[test] Implement iteration 2 of e2e_bootstrap_rma
This new test uses OpenOCD to connect to lc_ctrl's JTAG TAP, requests a
transition to the RMA state, and verifies that the transition occurred.
Signed-off-by: Dan McArdle <dmcardle@opentitan.org>
diff --git a/sw/device/silicon_creator/rom/e2e/BUILD b/sw/device/silicon_creator/rom/e2e/BUILD
index 36067cc..8c0e9da 100644
--- a/sw/device/silicon_creator/rom/e2e/BUILD
+++ b/sw/device/silicon_creator/rom/e2e/BUILD
@@ -455,7 +455,7 @@
otp_partition(
name = "CREATOR_SW_CFG",
items = {
- "CREATOR_SW_CFG_RMA_SPIN_EN": "0x739", # HARDENED_BOOL_TRUE
+ "CREATOR_SW_CFG_RMA_SPIN_EN": hex(CONST.TRUE),
"CREATOR_SW_CFG_RMA_SPIN_CYCLES": "10",
},
),
@@ -503,21 +503,32 @@
)
opentitan_functest(
- name = "e2e_bootstrap_rma_iteration_1",
+ name = "e2e_bootstrap_rma",
srcs = ["rom_e2e_bootstrap_rma_test.c"],
cw310 = cw310_params(
bitstream = ":bitstream_bootstrap_rma",
- tags = ["vivado"],
+ tags = [
+ "jtag",
+ "vivado",
+ ],
test_cmds = [
"--rom-kind=rom",
- "--bitstream=\"$(location {bitstream})\"",
- "--bootstrap=\"$(location {flash})\"",
+ "--bitstream=\"$(rootpath {bitstream})\"",
+ "--bootstrap=\"$(rootpath {flash})\"",
+ "--openocd=\"$(rootpath //third_party/openocd:openocd_bin)\"",
+ "--openocd-adapter-config=\"$(rootpath //third_party/openocd:jtag_adapter_cfg)\"",
],
),
+ data = [
+ "//third_party/openocd:jtag_adapter_cfg",
+ "//third_party/openocd:openocd_bin",
+ ],
key = LC_KEY_TYPES[CONST.LCV.PROD][0],
targets = ["cw310_rom"],
test_harness = "//sw/host/tests/rom/e2e_bootstrap_rma",
deps = [
+ "//hw/top_earlgrey/sw/autogen:top_earlgrey",
+ "//sw/device/lib/base:macros",
"//sw/device/lib/runtime:log",
"//sw/device/lib/testing/test_framework:ottf_main",
"//sw/device/silicon_creator/lib/drivers:retention_sram",
diff --git a/sw/host/opentitanlib/src/app/config/opentitan.json b/sw/host/opentitanlib/src/app/config/opentitan.json
index aa83e85..9e5309a 100644
--- a/sw/host/opentitanlib/src/app/config/opentitan.json
+++ b/sw/host/opentitanlib/src/app/config/opentitan.json
@@ -62,6 +62,19 @@
]
},
{
+ "name": "PINMUX_TAP_LC",
+ "pins": [
+ {
+ "name": "TAP_STRAP0",
+ "level": true
+ },
+ {
+ "name": "TAP_STRAP1",
+ "level": false
+ }
+ ]
+ },
+ {
"name": "RESET",
"pins": [
{
diff --git a/sw/host/tests/rom/e2e_bootstrap_rma/BUILD b/sw/host/tests/rom/e2e_bootstrap_rma/BUILD
index 1f943a0..069a4de 100644
--- a/sw/host/tests/rom/e2e_bootstrap_rma/BUILD
+++ b/sw/host/tests/rom/e2e_bootstrap_rma/BUILD
@@ -2,7 +2,7 @@
# Licensed under the Apache License, Version 2.0, see LICENSE for details.

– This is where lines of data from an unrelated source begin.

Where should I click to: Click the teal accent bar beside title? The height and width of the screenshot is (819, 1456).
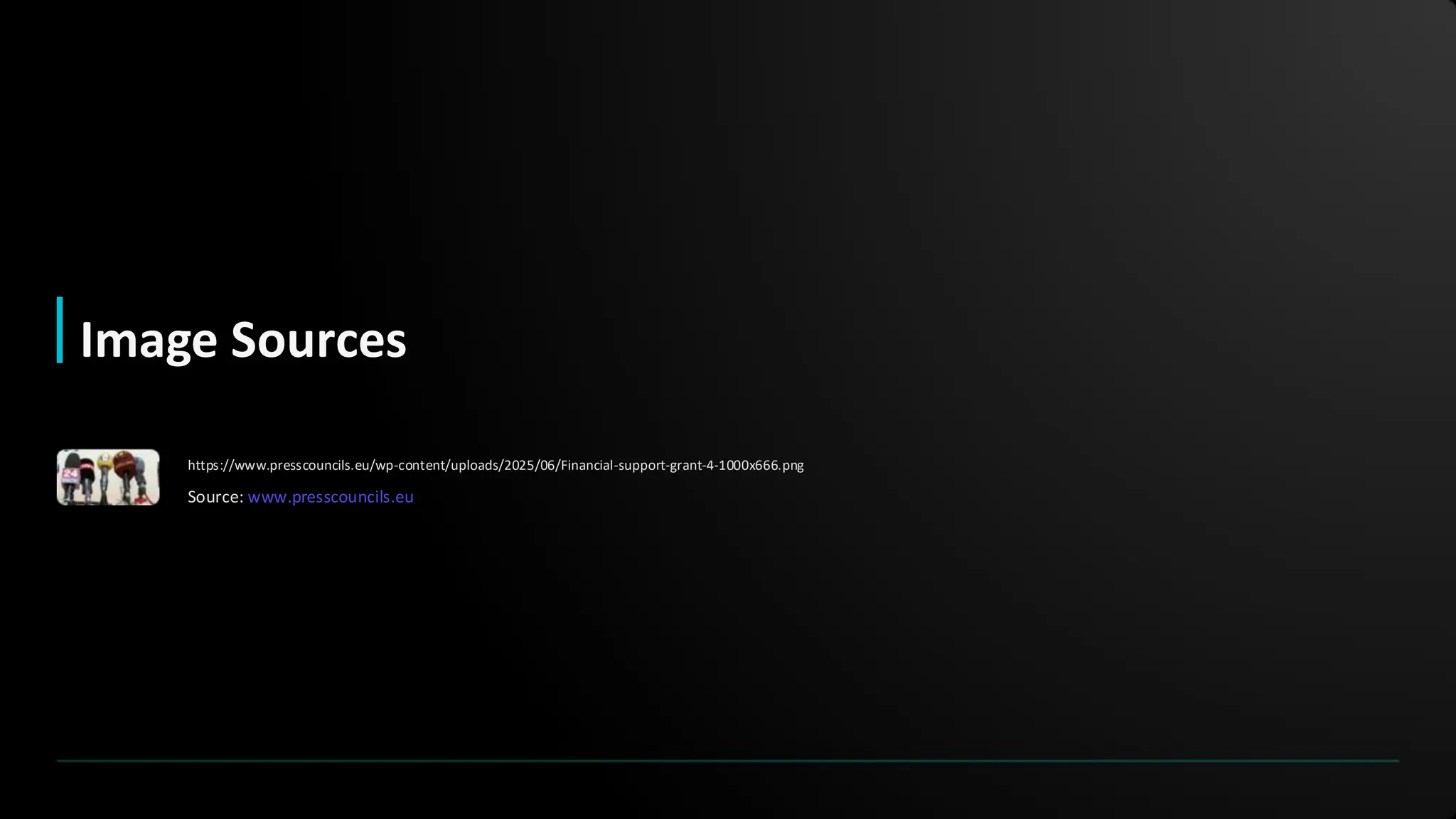coord(60,330)
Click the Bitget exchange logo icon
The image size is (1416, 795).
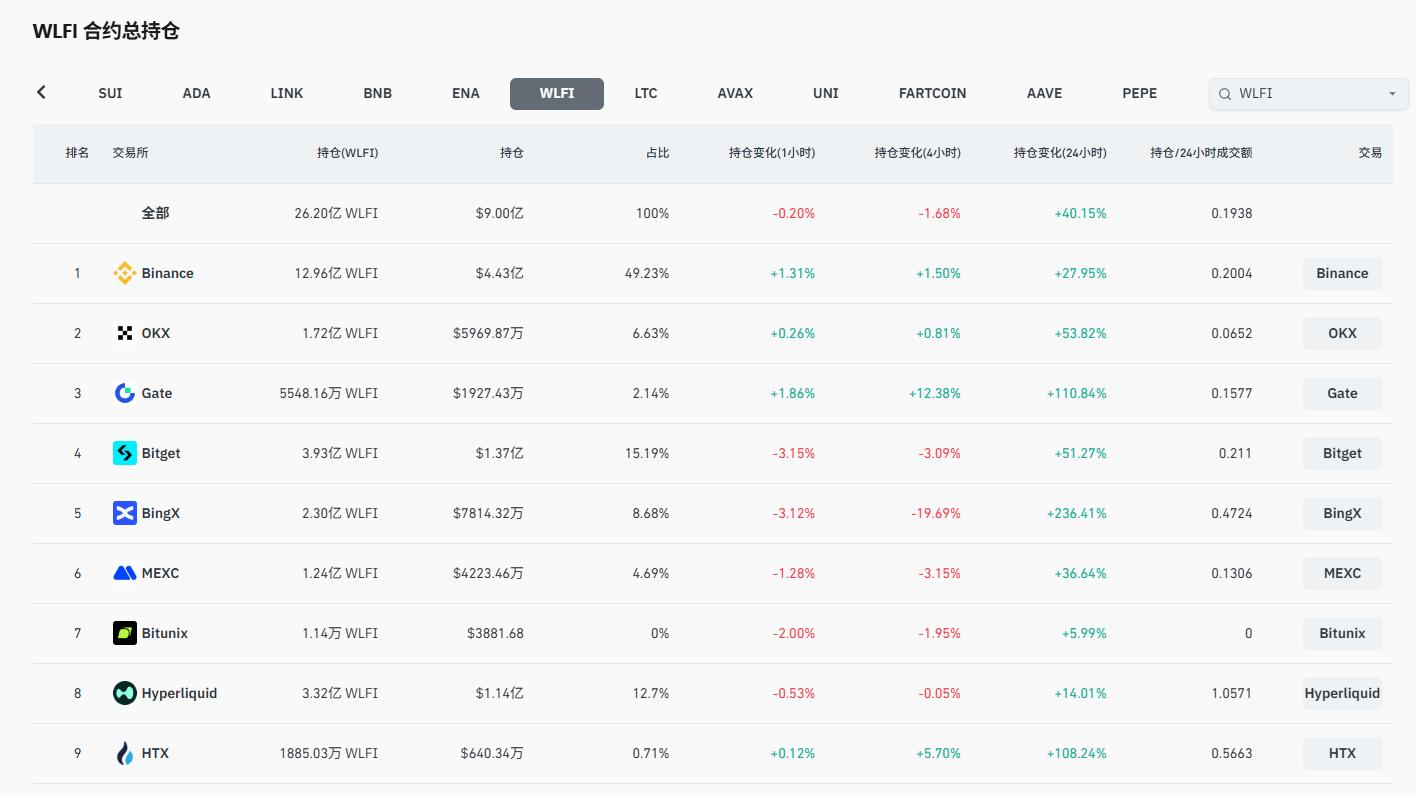click(124, 453)
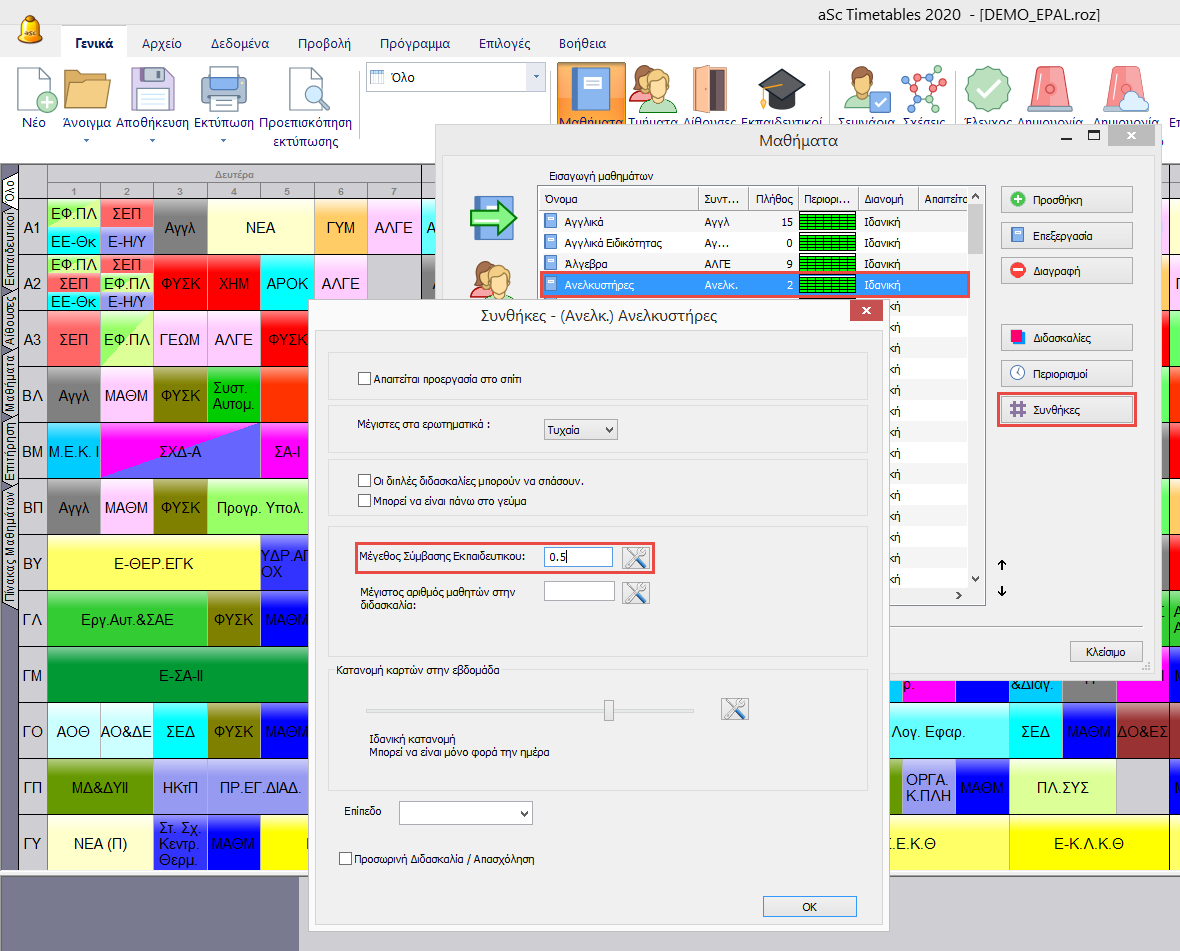Open Μαθήματα book icon in ribbon

click(x=591, y=92)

# SPDX-License-Identifier: Apache-2.0
-load("@rules_rust//rust:defs.bzl", "rust_binary")
+load("@rules_rust//rust:defs.bzl", "rust_binary", "rust_test")
package(default_visibility = ["//visibility:public"])
@@ -16,6 +16,23 @@
"//third_party/rust/crates:anyhow",
"//third_party/rust/crates:humantime",
"//third_party/rust/crates:log",
+ "//third_party/rust/crates:num_enum",
+ "//third_party/rust/crates:regex",
+ "//third_party/rust/crates:structopt",
+ ],
+)
+
+rust_test(
+ name = "e2e_bootstrap_rma_test",
+ srcs = [
+ "src/main.rs",
+ ],
+ deps = [
+ "//sw/host/opentitanlib",
+ "//third_party/rust/crates:anyhow",
+ "//third_party/rust/crates:humantime",
+ "//third_party/rust/crates:log",
+ "//third_party/rust/crates:num_enum",
"//third_party/rust/crates:regex",
"//third_party/rust/crates:structopt",
],
diff --git a/sw/host/tests/rom/e2e_bootstrap_rma/src/main.rs b/sw/host/tests/rom/e2e_bootstrap_rma/src/main.rs
index a55e573..b3392ad 100644
--- a/sw/host/tests/rom/e2e_bootstrap_rma/src/main.rs
+++ b/sw/host/tests/rom/e2e_bootstrap_rma/src/main.rs
@@ -4,45 +4,302 @@
use anyhow::{bail, Result};
use opentitanlib::dif::rstmgr::DifRstmgrResetInfo;
+use opentitanlib::transport::common::fpga::ClearBitstream;
use regex::Regex;
+use std::fs::File;
+use std::io::Write;
+use std::process::{Command, Stdio};
use std::time::Duration;
use structopt::StructOpt;
use opentitanlib::app::TransportWrapper;
+use opentitanlib::chip::boolean::MultiBitBool8;
+use opentitanlib::dif::lc_ctrl::{
+ DifLcCtrlState, DifLcCtrlToken, LcBit, LcCtrlReg, LcCtrlStatusBit, LcCtrlTransitionCmdBit,
+ LcCtrlTransitionRegwenBit,
+};
use opentitanlib::execute_test;
use opentitanlib::test_utils::init::InitializeTest;
use opentitanlib::uart::console::{ExitStatus, UartConsole};
+const CONSOLE_TIMEOUT: Duration = Duration::from_secs(5);
+const JTAG_TAP_NAME: &str = "lc_ctrl.tap.0";
+
#[derive(Debug, StructOpt)]
struct Opts {
#[structopt(flatten)]
init: InitializeTest,
- #[structopt(
- long, parse(try_from_str=humantime::parse_duration),
- default_value = "50s",
- help = "Console receive timeout",
- )]
- timeout: Duration,
+ #[structopt(long, help = "Path to OpenOCD binary")]
+ openocd: String,
+
+ #[structopt(long, help = "Path to OpenOCD JTAG adapter config")]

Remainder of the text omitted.